The LGO need a 'wake' up call, they are failing to investigate complaints, either because they are 'lazy' or require more 'TRAINING' to deliver the RIGHT response in such a serious COMPLAINT as mine, that will continue to fail the lives of others in a similar position.
How do we change the way we communicate and deliver a service that will improve the lives of Patients with LTC? it is NOT by 'sitting' and waiting to see your GP or others, we have the technology, why are we not using it. Large telephone KEY PADS photos over, help those with limited mobility and others who would find it difficult to dial a number. Computer 24/7 access 'integrated' system that is linked to others involved in your Health and Social Care this would remain accessible 24/7 ' Care Plan' would identify 'key worker' and others in your team, each conversation will be relayed to every member of your team? including CARERS, a conversation can take place at anytime, by anybody, this is a seamless conversation on your CRISIS EMERGENCY and Appointments dates. TWITTER has proved very useful and ALL are in agreement the PATIENT must hold the conversation that appears in your Medical RECORDS (which this could replace).

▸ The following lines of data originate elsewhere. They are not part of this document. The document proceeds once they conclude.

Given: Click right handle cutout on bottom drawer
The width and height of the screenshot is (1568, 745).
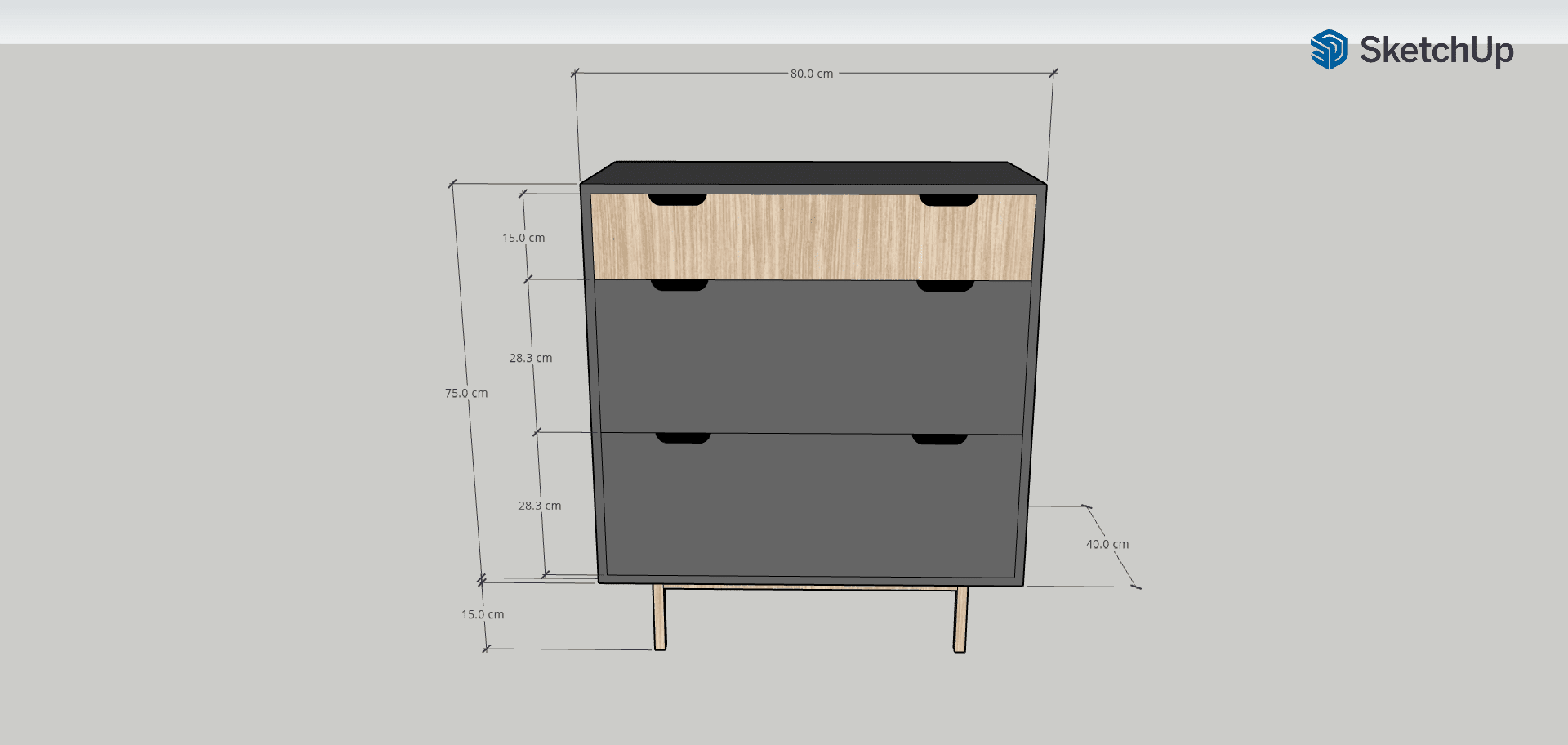Looking at the screenshot, I should (x=939, y=439).
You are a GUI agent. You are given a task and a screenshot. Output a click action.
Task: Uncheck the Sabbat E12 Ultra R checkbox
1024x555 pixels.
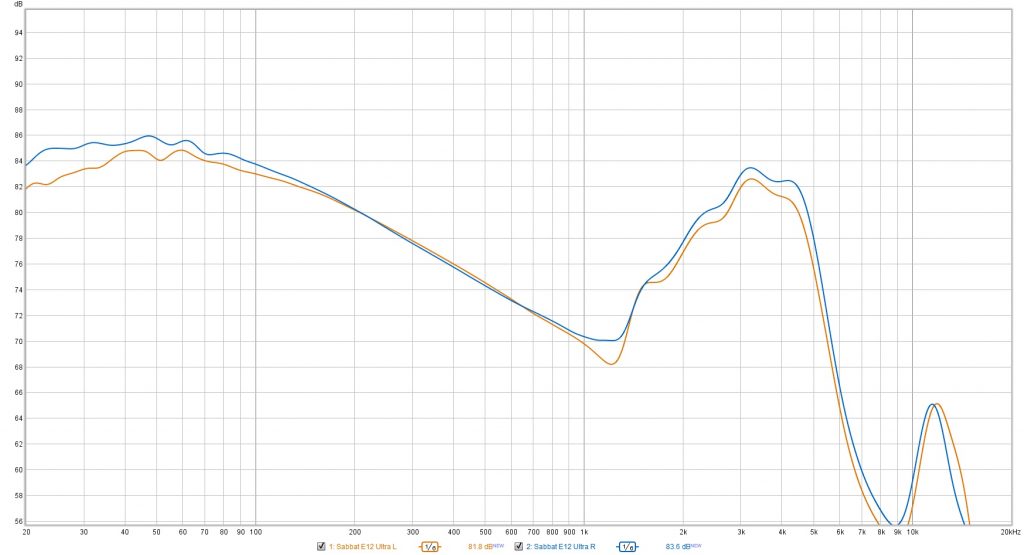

SKYPE and FACEBOOK is another useful tool as it allows 'face to face' conversation.
I will leave you all with this STATEMENT: if I were NOT here to clean my son's flat, launder his cloths, cleaning his fridge purchasing fresh fruit and food, who would be? the answer is nobody? read and learn, and 'join' the campaign for those we LOVE and CARE for are provided with the Health and Social Care they are entitled.
Patient Health and Social Care 'person centred' 'patient choice' holistic; are just WORDS.